Other bright spots around the globe include Germany, where TZMO has a 22% marketshare in the growing adult incontinence market, and India, where investment continues to ramp up. Just last month, TZMO established an Indian headquarters for its Bella brand. Located in Bangalore, the operation includes offices and a 1600 square foot warehouse, which allows the company to sell feminine care and other hygiene products under the Bella, Bella Baby, Happy and Bella Cotton brands as well as incontinence products under the Seni brand. TZMO has had manufacturing operations in India since 2005.
Next up on TZMO’s global expansion plan is the U.S. The company is already present in the southeast with its Seni brand of adult incontinence products, mainly in independently owned pharmacies and other smaller retail channels.
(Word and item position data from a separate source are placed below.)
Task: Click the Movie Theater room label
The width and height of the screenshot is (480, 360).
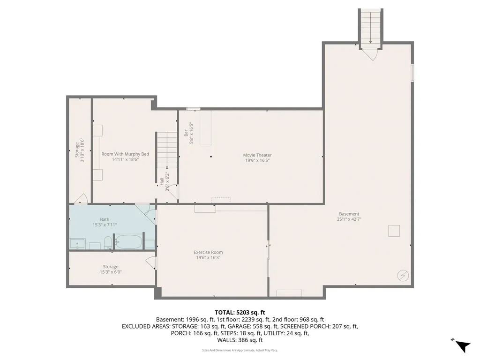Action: pyautogui.click(x=257, y=155)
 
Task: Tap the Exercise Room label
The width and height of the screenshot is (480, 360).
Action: pyautogui.click(x=209, y=252)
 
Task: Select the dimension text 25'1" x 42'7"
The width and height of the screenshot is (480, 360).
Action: pyautogui.click(x=349, y=219)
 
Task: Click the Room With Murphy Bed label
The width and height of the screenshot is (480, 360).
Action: pyautogui.click(x=125, y=154)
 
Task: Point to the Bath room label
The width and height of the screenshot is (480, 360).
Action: pyautogui.click(x=105, y=219)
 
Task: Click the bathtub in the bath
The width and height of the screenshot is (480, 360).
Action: pyautogui.click(x=128, y=242)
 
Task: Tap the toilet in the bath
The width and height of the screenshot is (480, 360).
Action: pyautogui.click(x=108, y=243)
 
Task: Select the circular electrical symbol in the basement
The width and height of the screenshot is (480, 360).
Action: pyautogui.click(x=403, y=275)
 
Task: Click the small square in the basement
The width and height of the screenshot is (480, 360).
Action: pyautogui.click(x=394, y=231)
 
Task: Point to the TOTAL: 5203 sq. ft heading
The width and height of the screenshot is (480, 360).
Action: pyautogui.click(x=240, y=312)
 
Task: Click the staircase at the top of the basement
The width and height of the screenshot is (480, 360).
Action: pyautogui.click(x=371, y=27)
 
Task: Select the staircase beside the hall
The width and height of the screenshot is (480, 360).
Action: pyautogui.click(x=167, y=150)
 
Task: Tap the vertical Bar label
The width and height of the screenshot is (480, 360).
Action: pyautogui.click(x=186, y=133)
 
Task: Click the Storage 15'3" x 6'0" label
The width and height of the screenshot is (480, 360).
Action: pyautogui.click(x=111, y=269)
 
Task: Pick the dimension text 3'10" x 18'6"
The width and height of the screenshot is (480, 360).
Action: pyautogui.click(x=82, y=150)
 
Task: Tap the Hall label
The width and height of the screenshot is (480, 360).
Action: pyautogui.click(x=162, y=181)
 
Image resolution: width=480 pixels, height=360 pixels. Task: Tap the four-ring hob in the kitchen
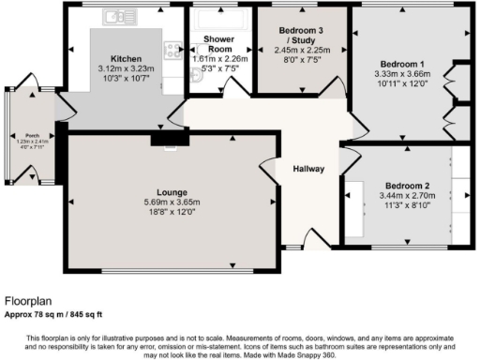click(x=172, y=51)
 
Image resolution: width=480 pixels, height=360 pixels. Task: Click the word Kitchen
click(x=126, y=58)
Jozefowicz says the company is currently laying the groundwork in the U.S. from a base in Atlanta, which was chosen because of its proximity to suppliers, customers and central transportation hubs.
“We want to be able to make products there eventually,” she says. “It would be a double advantage—we would be able to establish relationships with raw material suppliers in the U.S. and participate in the end use markets. It would also eliminate transportation costs.”
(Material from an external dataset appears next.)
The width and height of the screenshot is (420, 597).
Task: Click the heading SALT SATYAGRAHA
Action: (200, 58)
For now, TZMO is estimating volumes and gauging what types of products are most needed. Adult incontinence was chosen as an entry maraket because of its growth prospects as well as the U.S. market's efforts to reduce the stigma or shame associated with incontinence, which have led the world in awareness.
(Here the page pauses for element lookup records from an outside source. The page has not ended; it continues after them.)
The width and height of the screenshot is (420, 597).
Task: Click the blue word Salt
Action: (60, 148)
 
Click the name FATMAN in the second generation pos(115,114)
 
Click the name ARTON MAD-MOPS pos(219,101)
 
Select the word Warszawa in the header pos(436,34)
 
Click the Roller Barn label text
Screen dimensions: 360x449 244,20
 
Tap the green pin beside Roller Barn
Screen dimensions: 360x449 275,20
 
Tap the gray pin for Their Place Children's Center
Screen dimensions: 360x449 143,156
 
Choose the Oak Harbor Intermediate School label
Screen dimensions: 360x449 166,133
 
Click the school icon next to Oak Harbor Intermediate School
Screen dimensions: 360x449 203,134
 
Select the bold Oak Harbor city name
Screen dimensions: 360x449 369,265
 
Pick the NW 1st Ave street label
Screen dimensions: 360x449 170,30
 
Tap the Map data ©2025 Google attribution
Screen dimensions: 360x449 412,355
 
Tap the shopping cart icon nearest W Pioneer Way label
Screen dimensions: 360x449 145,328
“It has taken us 20 years to understand the needs of the adult incontinence market. It takes a long time to understand the problem and the customer—which is not just the user but the caregiver. You also have to consider the skin problems associated with old age," Jozefowicz says.
In fact, understanding the customer has been the bedrock of TZMO's business strategy, and these efforts go far beyond the retail channel. Near its Torun headquarters, the company operates Matopat, a private hospital named for one of its medical brands. This endeavor only provides first-class care for patients, and it helps the company understand the need of the medical community. TZMO also operates a line of Bella Wellness Centers—sharing the same name as its feminine hygiene brand—to offer fitness, relaxation and good health.
“Our number one obligation is to take care of people who can’t take care of themselves,” Jozefowicz explains.
Serving Its Own
Since 2004, TZMO’s subsidiary Plastica has been providing innovation to its parent company. Located in the Pomerian tax free zone, it benefits from a public/private partnership, which will last until 2026. This partnership allows Plastica to invest up to €20 million per year—as long as it proves that it has enough capital to sustain itself. So far this year, the company has invested in a warehouse, a line for gauze and three Seni adult incontinence production lines.
The original product made at Plastica is breathable film laminates for hygiene and packaging aplications. Today, the company makes enough film to wrap the globe 10 times and 99% of this output is used internally by TZMO to serve its hygiene and medical operations. “We were the first hygiene company to make our own films,” explains managing director Jaroslaw Aleksander. “We are also the only manufacturer of these materials in Poland.”
Plastica began making hygiene products in 2009 and currently the site houses five plants capable of making a variety of hygiene items and raw materials.